FASCINATING book, that, absolutely brilliant i thought. and each generation steadfast that they were doing the right thing, even those who are smug about not doing anything much and choose to look down on people who like books.

and of course you can add it to your list, england, that's why i said it, because i was agreeing with you. whereabouts in africa, though, do they wean at two weeks? it was mentioned in someone's thesis, wasn't it? i'm sure i remember reading about it before. although i've asked some sierra leonians, nigerians, ethiopians and somalis and they seem not to be in any hurry, culturally. but even they are bloody big countries compared to here, so each story will come with baggage.

larks35 · 18/06/2010 22:02

"gives parents much-needed confidence in their own ability to choose the advice that best suits them and their babies." "

Sorry that makes me laugh! Yet another parenting book that apparently is supposed to just give us confidence to do what we feel is best.
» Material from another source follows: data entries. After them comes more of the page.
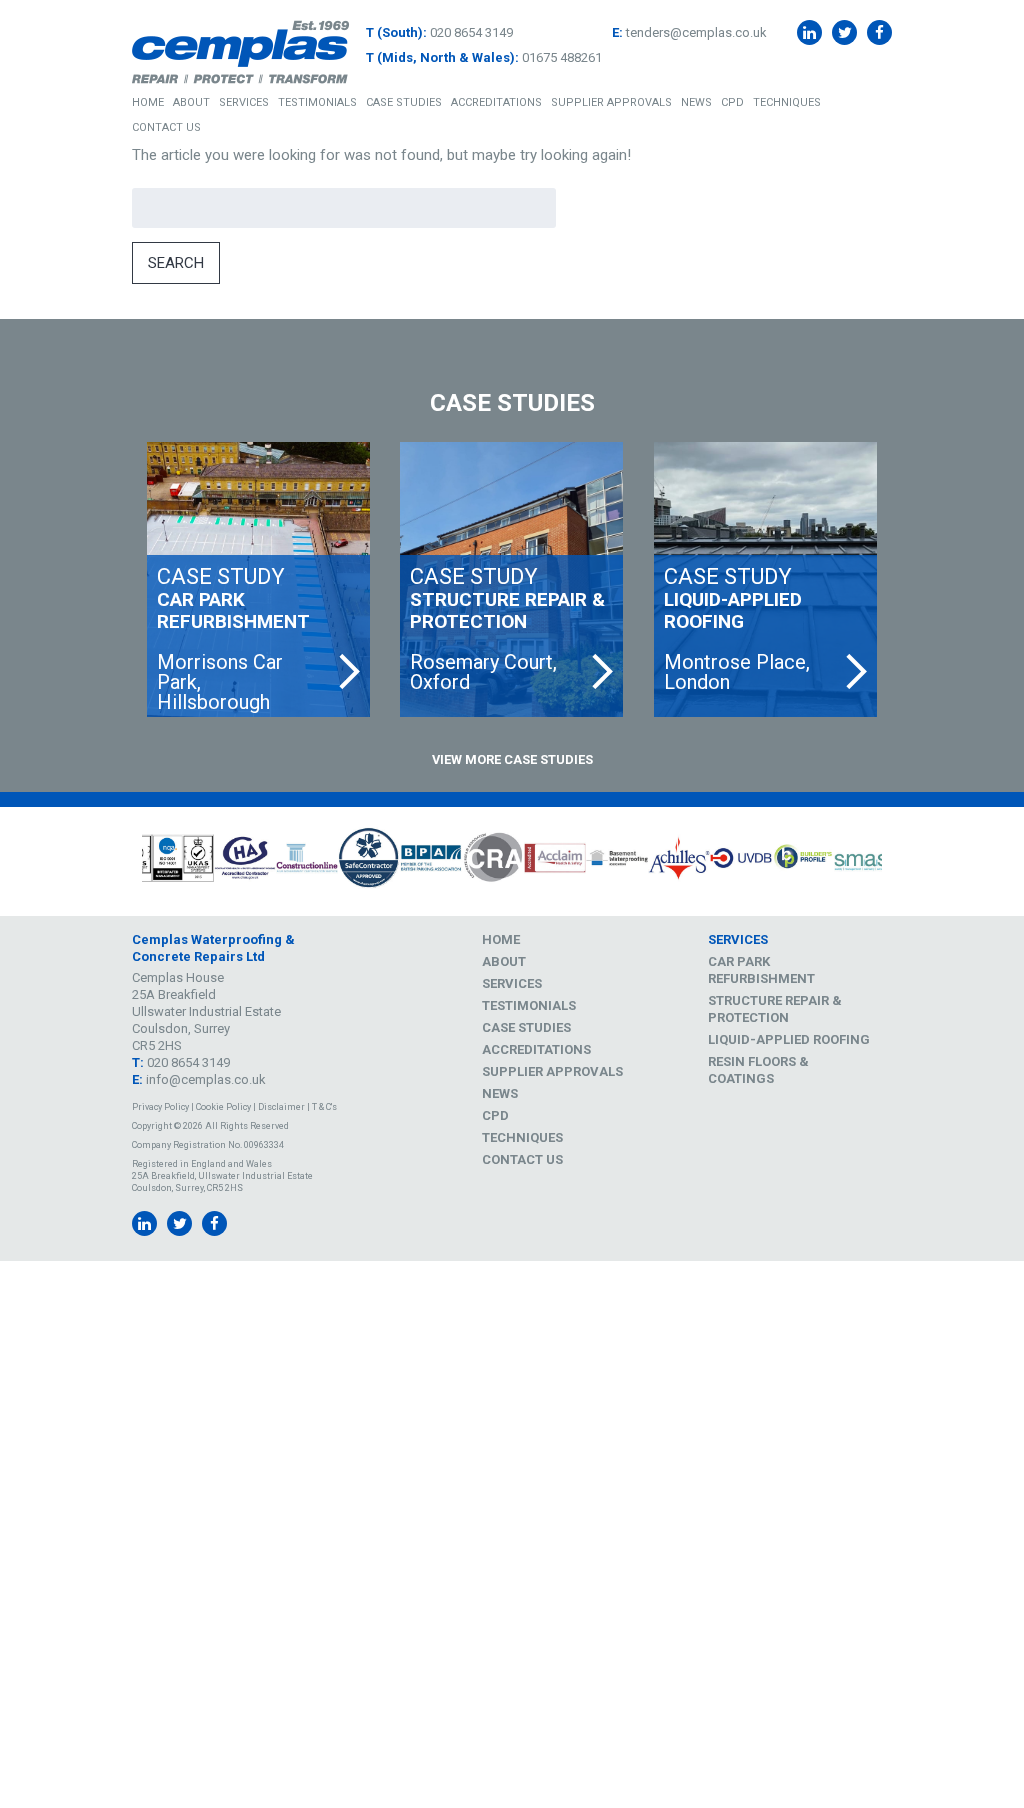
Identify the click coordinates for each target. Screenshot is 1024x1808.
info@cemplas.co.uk (206, 1079)
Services (244, 102)
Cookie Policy (223, 1107)
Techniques (787, 102)
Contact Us (166, 127)
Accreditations (496, 102)
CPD (732, 102)
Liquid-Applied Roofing (789, 1039)
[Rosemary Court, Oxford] (511, 579)
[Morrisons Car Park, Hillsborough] (258, 579)
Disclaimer (281, 1107)
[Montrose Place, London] (765, 579)
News (696, 102)
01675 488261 (562, 57)
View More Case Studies (512, 759)
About (191, 102)
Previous (117, 862)
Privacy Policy (160, 1107)
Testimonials (317, 102)
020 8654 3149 (471, 32)
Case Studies (404, 102)
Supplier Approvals (611, 102)
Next (907, 862)
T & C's (324, 1107)
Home (148, 102)
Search (176, 263)
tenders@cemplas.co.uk (696, 32)
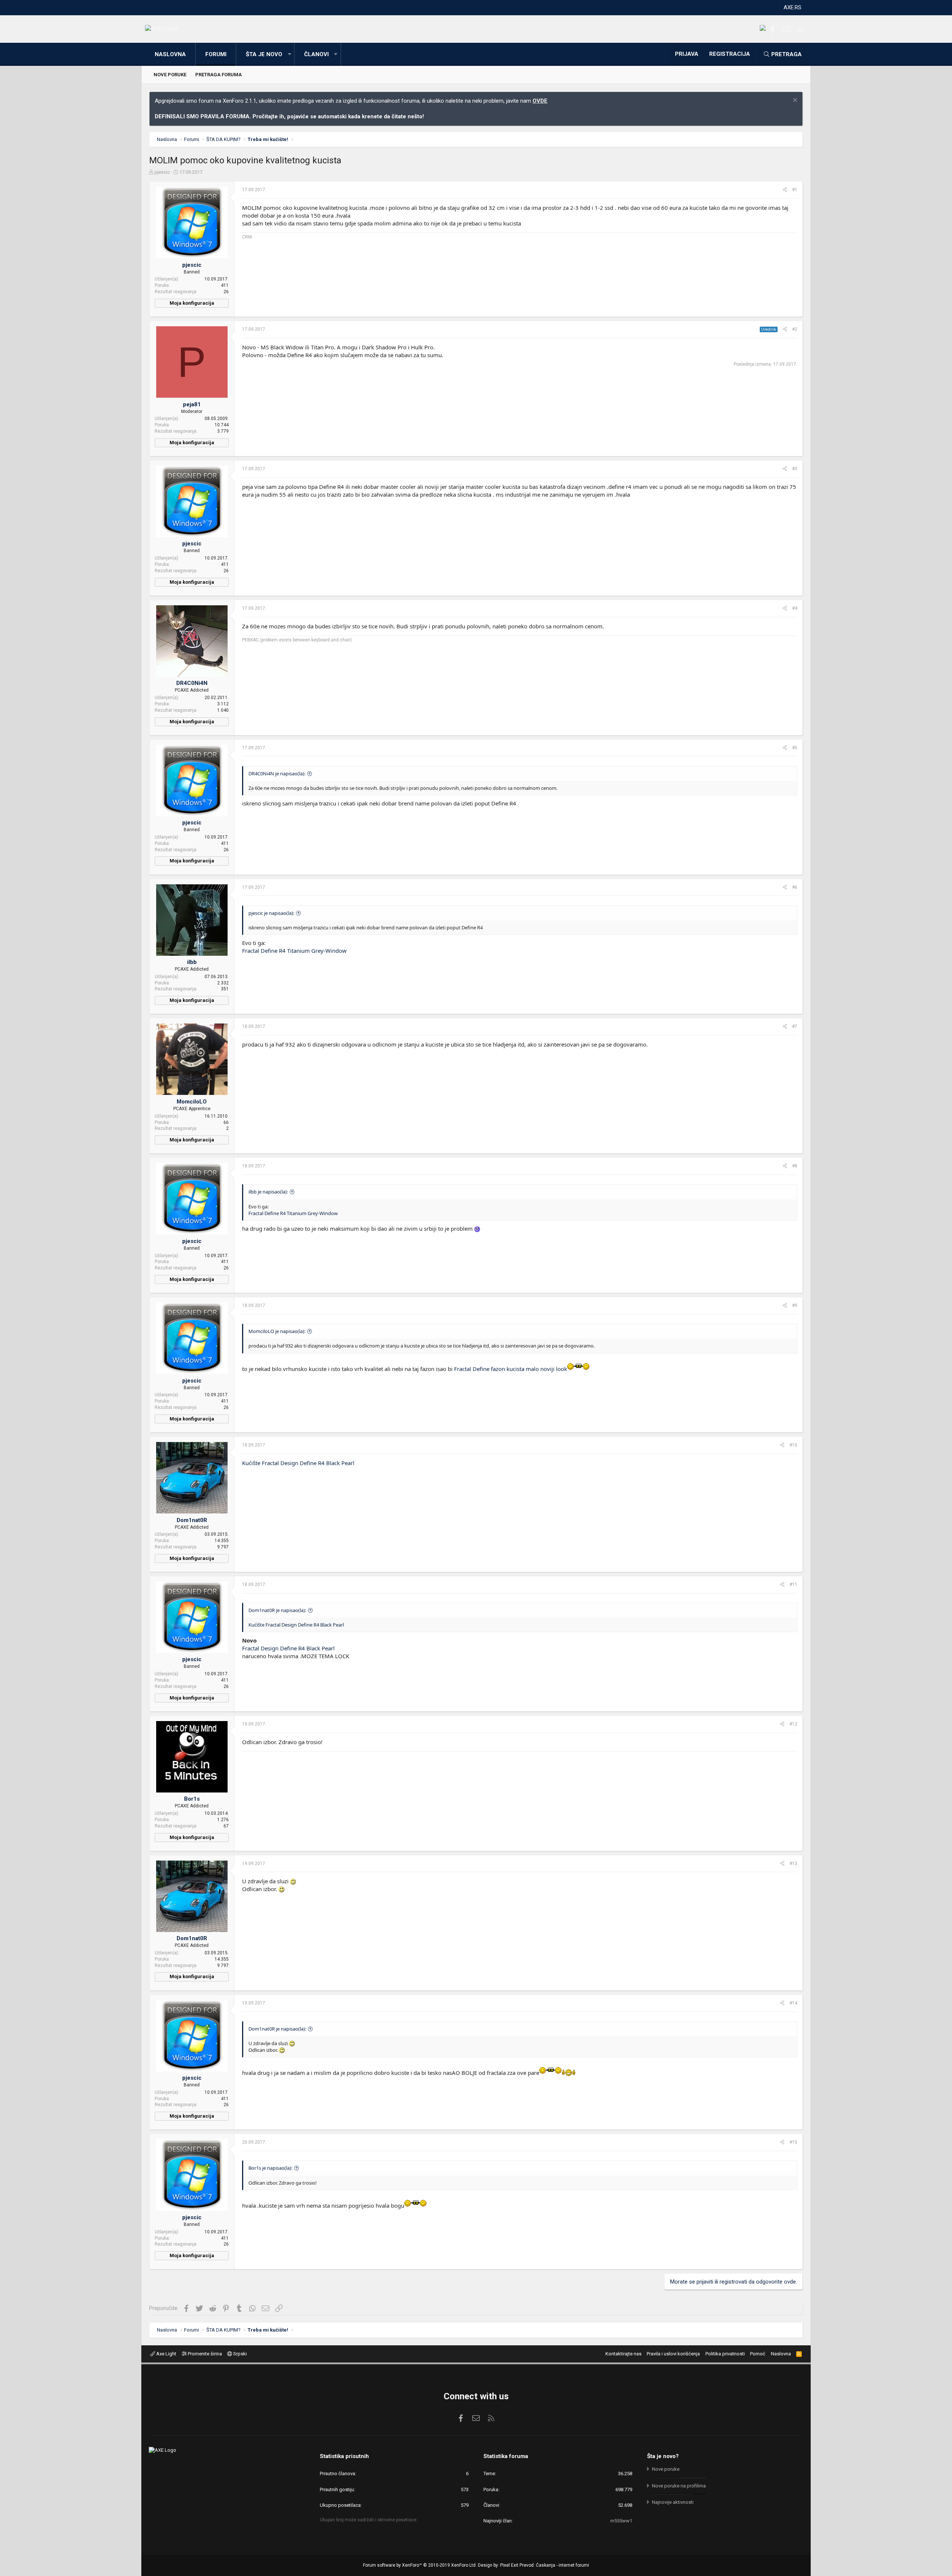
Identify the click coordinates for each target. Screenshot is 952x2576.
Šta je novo (264, 54)
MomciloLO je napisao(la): (276, 1331)
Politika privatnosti (725, 2353)
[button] (289, 54)
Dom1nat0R (192, 1520)
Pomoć (757, 2353)
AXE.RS (792, 7)
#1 (794, 189)
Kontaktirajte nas (623, 2353)
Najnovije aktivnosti (673, 2502)
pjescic (162, 172)
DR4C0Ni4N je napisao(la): (276, 773)
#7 (794, 1026)
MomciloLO (192, 1101)
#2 (794, 329)
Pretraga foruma (218, 74)
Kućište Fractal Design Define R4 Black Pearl (298, 1463)
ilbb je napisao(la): (268, 1191)
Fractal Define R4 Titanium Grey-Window (294, 950)
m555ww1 (621, 2521)
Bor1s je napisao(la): (270, 2168)
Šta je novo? (663, 2456)
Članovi (316, 54)
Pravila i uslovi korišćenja (673, 2353)
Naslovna (170, 54)
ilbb (192, 962)
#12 (793, 1724)
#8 (794, 1166)
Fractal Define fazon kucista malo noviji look (510, 1368)
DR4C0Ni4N (192, 683)
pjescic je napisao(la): (271, 913)
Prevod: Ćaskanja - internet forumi (554, 2565)
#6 (794, 887)
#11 (793, 1584)
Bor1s (192, 1798)
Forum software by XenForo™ (420, 2565)
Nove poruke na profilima (679, 2486)
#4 (794, 608)
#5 (794, 747)
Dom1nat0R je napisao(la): (277, 1610)
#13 (793, 1863)
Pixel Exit (509, 2565)
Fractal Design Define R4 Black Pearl (288, 1648)
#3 (794, 468)
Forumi (215, 54)
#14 (793, 2003)
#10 (793, 1445)
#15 (793, 2142)
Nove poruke (170, 74)
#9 (794, 1305)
Why do we need to read a manual to do what we feel is best?

There is just too much information available to us about all sorts of things, much of it conflicting and the internet just spews it out, usually without qualification.

I agree with OP that the terms baby-led this, child-centred that are naff, but some of the concepts are good and I will hopefully instinctively or intuitively put them into practice. Its when they become a doctrine that you have a problem or a MN spat anyway.

SparkOfSense · 18/06/2010 22:16

pervasive obv.

Dream Babies was so interesting.
I read it first when DD was tiny. Gave me confidence that I too could Bring Up Baby as there is no right or wrong approach.

Completely agree about doctrines, larks.
I want to respond, as an individual, to my individual child, in this particular circumstance. Rather than approach the situation from a narrow set of someone else's methods. Seems so inauthentic.

SarfEasticated · 18/06/2010 22:35

The book isn't actually a child rearing handbook, it's a history of lots of different methods used throughout history. It really is brilliant. What I got from it was that throughout history educated men would come up with these pronouncements to help us poor simple women bring our children up better, like freezing cold baths, feeding every 4 hours etc etc, and women would read the books, pretend to follow the advice and do their own thing anyway!
I recommend it to anyone parent or not, it's a great work of social history.